The 2018 Act provided for the formal repeal of the Prescribed Relative Allowance, a legacy scheme which had been closed to new applicants since the introduction in 1990 of the Carer’s Allowance scheme.
The 2019 Act updates the legislative provisions governing entitlement to Carer’s Allowance to confirm that the definition of a relevant person (i.e. a person who requires full-time care and attention) means, in the case of a person aged under 16, a person in respect of whom a Domiciliary Care Allowance is in payment.
A Respite Care Grant is an annual payment of up to €1700. It may be paid to a person
- ordinarily resident in the State,
- over 16 years of age,
- in receipt of a Carer’s Benefit or Carer’s Allowance or a prescribed a relative in relation to whom an allowance is payable;
- providing full time care and attention to the person who is in receipt of an increase of Disablement Pension, in need for constant attention;
- resides with, has provided or is providing full-time care and attention for such periods as may be prescribed in relation to the person;
- or subject to conditions does not reside with but has provided or is providing or is likely to provide full-time care and attention for such periods as may be prescribed.
The relevant person is defined in the same way as the person who is receiving care for the purpose of the Carer’s Allowance and Benefit. Respite Care is not subject to means tests or contribution requirements.
2008 amendments provide that the Grant is not paid to persons
- who engage in employment or self-employment,
- are entitled to or in receipt of Jobseeker’s Benefit or Allowance;
- in receipt of credited contributions in respect of unemployment;
- or if the person receiving care is resident in an institution.
Institution is defined in the same way as above.
The carer must be ordinarily resident in the State.

- [About this task]: Rewrite the excerpt on carer payments from "The relevant person" to "in an institution.", putting "joblessness" in place of "unemployment".

- [Extracted records]:
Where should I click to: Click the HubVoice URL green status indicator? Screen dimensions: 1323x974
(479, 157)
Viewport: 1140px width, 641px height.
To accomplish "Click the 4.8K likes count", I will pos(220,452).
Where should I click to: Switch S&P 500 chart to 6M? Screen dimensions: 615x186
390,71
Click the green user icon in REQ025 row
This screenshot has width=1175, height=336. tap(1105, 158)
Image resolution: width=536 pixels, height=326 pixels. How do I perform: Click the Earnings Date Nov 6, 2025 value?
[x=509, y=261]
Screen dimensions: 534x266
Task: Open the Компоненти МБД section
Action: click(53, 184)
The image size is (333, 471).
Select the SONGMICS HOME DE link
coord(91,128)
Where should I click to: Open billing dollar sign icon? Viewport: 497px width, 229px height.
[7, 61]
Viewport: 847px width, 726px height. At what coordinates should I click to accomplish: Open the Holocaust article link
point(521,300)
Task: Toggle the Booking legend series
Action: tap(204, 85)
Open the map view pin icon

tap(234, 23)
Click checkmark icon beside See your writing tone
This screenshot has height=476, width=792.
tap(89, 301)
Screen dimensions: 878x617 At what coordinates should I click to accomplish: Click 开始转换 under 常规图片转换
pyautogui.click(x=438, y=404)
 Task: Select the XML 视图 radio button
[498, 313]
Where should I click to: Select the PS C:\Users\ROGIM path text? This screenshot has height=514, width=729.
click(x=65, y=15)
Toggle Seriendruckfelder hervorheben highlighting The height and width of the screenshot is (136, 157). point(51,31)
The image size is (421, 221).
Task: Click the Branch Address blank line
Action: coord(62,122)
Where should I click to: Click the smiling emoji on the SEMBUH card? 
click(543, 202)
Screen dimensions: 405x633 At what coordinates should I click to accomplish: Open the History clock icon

- [Result of the task]:
The relevant person is defined in the same way as the person who is receiving care for the purpose of the Carer’s Allowance and Benefit. Respite Care is not subject to means tests or contribution requirements.
2008 amendments provide that the Grant is not paid to persons
- who engage in employment or self-employment,
- are entitled to or in receipt of Jobseeker’s Benefit or Allowance;
- in receipt of credited contributions in respect of joblessness;
- or if the person receiving care is resident in an institution.